There is no longer any doubt about slowing economic growth. Today's advance estimate of 1.6% real GDP growth for the third quarter is well under the 2.1% consensus estimate. It is also much lower than the 2.6% figure recorded for the second quarter.
The advance estimate is the most inaccurate because it is derived from incomplete data. Most likely, the figure will be revised. Yet the 1.6% growth figure provides no comfort. Many economists were warning about slowing growth, but few foresaw growth slowing this much.

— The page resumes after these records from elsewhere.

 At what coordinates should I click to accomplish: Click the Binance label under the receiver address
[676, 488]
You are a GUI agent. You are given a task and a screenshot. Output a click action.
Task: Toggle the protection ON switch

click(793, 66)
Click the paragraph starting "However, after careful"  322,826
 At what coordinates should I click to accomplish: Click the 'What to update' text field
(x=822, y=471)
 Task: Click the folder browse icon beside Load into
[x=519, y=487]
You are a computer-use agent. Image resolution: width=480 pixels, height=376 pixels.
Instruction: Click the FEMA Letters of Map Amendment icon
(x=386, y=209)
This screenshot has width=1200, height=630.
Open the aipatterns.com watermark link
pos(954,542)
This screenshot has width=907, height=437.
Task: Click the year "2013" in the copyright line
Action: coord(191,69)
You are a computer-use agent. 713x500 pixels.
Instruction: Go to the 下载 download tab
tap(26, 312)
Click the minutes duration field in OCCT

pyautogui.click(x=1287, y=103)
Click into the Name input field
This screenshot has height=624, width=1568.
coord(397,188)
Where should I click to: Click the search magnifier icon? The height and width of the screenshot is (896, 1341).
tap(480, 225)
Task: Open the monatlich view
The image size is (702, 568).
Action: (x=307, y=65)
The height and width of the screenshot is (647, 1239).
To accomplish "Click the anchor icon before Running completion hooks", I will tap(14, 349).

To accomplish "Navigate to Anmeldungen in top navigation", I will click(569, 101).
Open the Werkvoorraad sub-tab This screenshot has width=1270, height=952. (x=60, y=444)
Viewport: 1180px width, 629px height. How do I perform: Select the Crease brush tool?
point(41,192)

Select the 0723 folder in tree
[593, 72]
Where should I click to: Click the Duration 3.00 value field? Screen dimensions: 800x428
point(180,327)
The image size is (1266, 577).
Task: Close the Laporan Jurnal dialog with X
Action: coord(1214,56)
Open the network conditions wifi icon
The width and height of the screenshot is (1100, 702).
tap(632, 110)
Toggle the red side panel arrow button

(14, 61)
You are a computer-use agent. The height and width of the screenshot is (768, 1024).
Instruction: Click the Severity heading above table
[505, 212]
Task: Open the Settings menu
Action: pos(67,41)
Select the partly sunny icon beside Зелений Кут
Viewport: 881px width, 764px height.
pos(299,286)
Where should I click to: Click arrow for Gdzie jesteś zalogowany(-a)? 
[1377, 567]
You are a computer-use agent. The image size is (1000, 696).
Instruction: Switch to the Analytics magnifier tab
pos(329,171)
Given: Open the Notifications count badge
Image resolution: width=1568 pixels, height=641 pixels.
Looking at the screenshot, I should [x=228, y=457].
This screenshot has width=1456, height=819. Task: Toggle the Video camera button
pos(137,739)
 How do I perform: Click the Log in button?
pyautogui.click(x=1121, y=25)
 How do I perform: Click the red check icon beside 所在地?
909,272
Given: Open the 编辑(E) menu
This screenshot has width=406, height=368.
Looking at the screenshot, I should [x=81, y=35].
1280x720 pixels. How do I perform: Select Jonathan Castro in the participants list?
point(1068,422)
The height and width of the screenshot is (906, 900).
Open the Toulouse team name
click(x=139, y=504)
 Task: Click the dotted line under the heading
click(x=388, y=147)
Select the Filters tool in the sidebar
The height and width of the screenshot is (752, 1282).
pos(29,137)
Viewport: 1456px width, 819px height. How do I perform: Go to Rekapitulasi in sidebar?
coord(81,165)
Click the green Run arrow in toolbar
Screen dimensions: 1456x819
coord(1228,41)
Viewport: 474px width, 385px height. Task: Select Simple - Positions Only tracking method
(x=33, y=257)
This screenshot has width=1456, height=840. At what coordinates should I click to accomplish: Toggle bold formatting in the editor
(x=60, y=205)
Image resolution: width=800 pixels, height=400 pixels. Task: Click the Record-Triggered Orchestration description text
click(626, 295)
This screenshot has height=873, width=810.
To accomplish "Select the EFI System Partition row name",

Surprisingly, the consumer is holding up. Real personal consumption expenditures expanded 3.1%, contributing 2.13 points to GDP growth. But real residential fixed investments plummeted 17.4%, subtracting 1.12 points from GDP growth. Net exports subtracted 0.58 points from GDP growth.
Perhaps the best news in the report is the price index for gross domestic purchases. It was up just 2% as compared to the second quarter's gain of 4%. This means the Fed can worry a little less about inflation.
The recent rally in stocks was largely based on a bet that GDP would keep growing at 2-2.5%. Now we know that growth is slowing more than most investors had been expecting. We are also getting signals that the housing market is more troubled than many thought. Calls are rising for the Fed to start easing. Perhaps it's a good time to take some cash off the table.